2-Normed Space Uniformly Convex
$2$-Normed Space $(L, \Vert \cdot , \cdot \Vert)$ is said uniformly convex if for every $\epsilon >0$, exist $\delta(\epsilon) >0$ such that $\Vert x,z \Vert = \Vert y,z \Vert = 1$, $\Vert x-y, z \Vert \ge \epsilon, x \not = y$ and $z \not \in V(x,y)$ then $$\Big \Vert \frac{x+y}{2}, z \Big \Vert \le (1-\delta(\epsilon)).$$
2-Normed Space Strictly Convex
Let ($X, \Vert \cdot , \cdot \Vert $) be a $2$-normed space. Then $(X, \Vert \cdot, \cdot \Vert)$ is said to be strictly convex if for every $x,y,z\in X$ satisfying $\Vert x, z \Vert = \Vert y,z \Vert = 1$, $x\not=y$, $z \not \in V(x,y)$, \emph{we have} $\Vert \frac{x+y}{2}, z \Vert < \frac{1}{2}(\Vert x,z \Vert + \Vert y,z \Vert ) <1$.
Theorem: Uniform Convex Implies Strictly Convex
Given $(X, \Vert \cdot, \cdot \Vert)$ uniformly convex. Then for every $\epsilon >0$ exist $\delta(\epsilon) >0$ such that $\Vert x,z \Vert = \Vert y,z \Vert = 1$, $\Vert x-y, z \Vert \ge \epsilon, x \not = y$ dan $z \not \in V(x,y)$. We obtain $$\Big \Vert \frac{x+y}{2}, z \Big \Vert \le (1-\delta(\epsilon)) < 1.$$
Question
What about the converse? Is strictly convex implies uniform convex?

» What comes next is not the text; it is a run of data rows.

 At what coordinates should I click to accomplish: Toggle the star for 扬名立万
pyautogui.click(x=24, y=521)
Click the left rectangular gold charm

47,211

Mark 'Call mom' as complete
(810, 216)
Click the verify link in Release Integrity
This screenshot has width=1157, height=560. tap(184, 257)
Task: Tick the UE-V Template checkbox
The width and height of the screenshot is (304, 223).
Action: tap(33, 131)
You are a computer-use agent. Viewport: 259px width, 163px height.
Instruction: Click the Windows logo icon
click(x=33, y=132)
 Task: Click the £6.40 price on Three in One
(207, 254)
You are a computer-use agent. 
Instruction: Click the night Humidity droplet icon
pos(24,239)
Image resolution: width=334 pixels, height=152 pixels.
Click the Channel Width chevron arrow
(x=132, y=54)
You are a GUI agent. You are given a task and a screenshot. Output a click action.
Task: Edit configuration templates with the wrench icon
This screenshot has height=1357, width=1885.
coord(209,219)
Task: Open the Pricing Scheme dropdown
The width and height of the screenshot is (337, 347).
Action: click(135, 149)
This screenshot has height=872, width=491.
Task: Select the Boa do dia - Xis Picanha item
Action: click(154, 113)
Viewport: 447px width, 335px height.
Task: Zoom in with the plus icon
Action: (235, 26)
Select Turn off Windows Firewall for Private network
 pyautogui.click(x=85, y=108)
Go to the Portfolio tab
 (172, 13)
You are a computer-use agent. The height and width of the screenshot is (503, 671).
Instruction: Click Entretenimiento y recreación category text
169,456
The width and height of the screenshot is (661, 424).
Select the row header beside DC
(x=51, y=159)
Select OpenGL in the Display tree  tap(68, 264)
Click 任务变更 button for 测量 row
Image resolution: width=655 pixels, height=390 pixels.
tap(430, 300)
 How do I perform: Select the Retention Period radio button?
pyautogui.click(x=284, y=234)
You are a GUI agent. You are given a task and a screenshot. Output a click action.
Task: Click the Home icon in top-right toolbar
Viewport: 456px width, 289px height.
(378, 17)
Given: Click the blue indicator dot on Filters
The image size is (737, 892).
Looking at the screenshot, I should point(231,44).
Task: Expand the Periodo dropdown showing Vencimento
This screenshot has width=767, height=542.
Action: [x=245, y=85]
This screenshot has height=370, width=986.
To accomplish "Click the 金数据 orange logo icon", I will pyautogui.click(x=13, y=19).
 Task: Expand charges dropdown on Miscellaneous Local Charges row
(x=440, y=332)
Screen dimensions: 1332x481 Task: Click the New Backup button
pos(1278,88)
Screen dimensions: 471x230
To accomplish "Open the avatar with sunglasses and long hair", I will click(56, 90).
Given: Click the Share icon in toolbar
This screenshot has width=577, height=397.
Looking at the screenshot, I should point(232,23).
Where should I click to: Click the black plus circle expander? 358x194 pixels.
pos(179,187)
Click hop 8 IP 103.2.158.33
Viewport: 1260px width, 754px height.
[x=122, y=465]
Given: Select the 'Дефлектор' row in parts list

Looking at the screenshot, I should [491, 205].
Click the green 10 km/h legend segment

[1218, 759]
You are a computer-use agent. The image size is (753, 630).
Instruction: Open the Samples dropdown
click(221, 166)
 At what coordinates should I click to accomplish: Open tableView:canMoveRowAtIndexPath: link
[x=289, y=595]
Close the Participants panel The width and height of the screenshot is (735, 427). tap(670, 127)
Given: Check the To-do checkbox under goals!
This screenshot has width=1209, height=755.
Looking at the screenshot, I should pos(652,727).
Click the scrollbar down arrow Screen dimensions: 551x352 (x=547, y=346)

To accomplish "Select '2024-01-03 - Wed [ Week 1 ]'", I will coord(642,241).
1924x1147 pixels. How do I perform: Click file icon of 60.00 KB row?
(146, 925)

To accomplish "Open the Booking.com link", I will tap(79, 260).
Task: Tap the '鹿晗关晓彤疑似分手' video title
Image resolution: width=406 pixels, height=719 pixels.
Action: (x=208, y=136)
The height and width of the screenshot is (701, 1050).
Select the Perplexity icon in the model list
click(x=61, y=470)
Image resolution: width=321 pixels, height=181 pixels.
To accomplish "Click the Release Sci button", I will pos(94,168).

I did some experiment. We know that $\Vert x \Vert_1$ (taxicab norm) is strictly convex. How can we proof (or disproof), that norm is not uniformly?
– Niccolo Jan 10 '23 at 06:55https://math.stackexchange.com/questions/3676863/show-that-e-is-not-uniform-convex-space
My problem is solved. Thanks in advance @geetha290krm
– Niccolo Jan 10 '23 at 08:03